16-year-old Senior Girl Scout and Los Angeles resident Elizabeth Keller participated in JANM’s first Hello Kitty Girl Scout Program on November 22, 2014. She graciously agreed to share her thoughts on her experience. Thank you, Elizabeth! The essay is accompanied by photos taken at the most recent Girl Scout workshop, held on February 7.
To me and many other girls, Hello Kitty is the ultimate symbol of femininity. Her lovely, bubbly, adorable little world full of flowers and hair bows is enchanting. And in a world where being “girly” is frowned upon, Hello Kitty reminds us not to be afraid to be our fabulous selves.
I had never considered the other aspects of Hello Kitty, however, until my Girl Scout troop visited the Japanese American National Museum’s Hello! Exploring the Supercute World of Hello Kitty. The exhibition was educational and heartwarming. I learned that Hello Kitty is five apples tall and that her full name is Kitty White. I found that I could have Hello Kitty on everything that I own—my lunchbox, my roller skates, my rice cooker, and even the braces on my teeth.
After viewing the exhibition, all the Girl Scouts completed a craft. I doodled small pictures of Hello Kitty and watched girls as young as five make beautiful art out of a character that had inspired their creativity.
Looking around at more cute, pink, or otherwise charming household objects than I thought I would ever see—everything from clothes to food to headstones—it dawned on me that Hello Kitty is more than a simple little icon splashed on some toys. She represents the idea that we not only own our femininity, but that we also have the right to display it as we please.

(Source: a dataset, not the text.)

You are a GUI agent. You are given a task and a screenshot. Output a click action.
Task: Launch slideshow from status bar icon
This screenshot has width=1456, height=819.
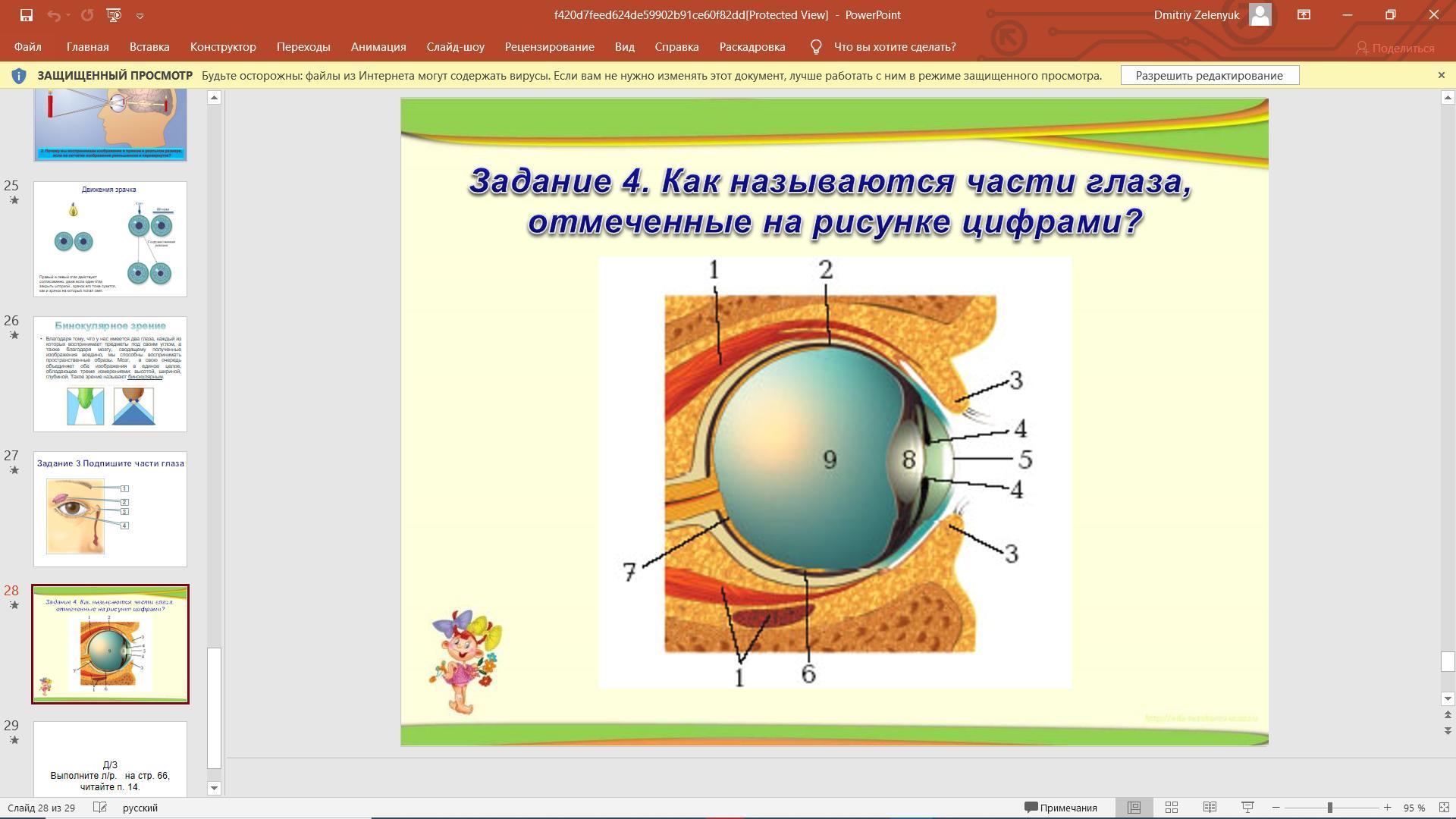point(1247,808)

Everything a girl does—from wearing makeup to playing video games—is seen as a call for attention, especially male attention. Hello Kitty recognizes no presence or agency except her own. She doesn’t ask anyone’s permission to be her lovely pink self; she simply is.
During the Hello Kitty Girl Scout Program, I saw little girls—young Scouts who are still learning about what it means to be a girl—exploring concepts presented in the exhibition, like business, foreign relations, and fashion. They learned about these things in the context of their beloved Hello Kitty. They discovered—and I was reminded—that they can do anything with their own power. And if they want to rule the world in a pretty pink dress, well, nothing can stop them.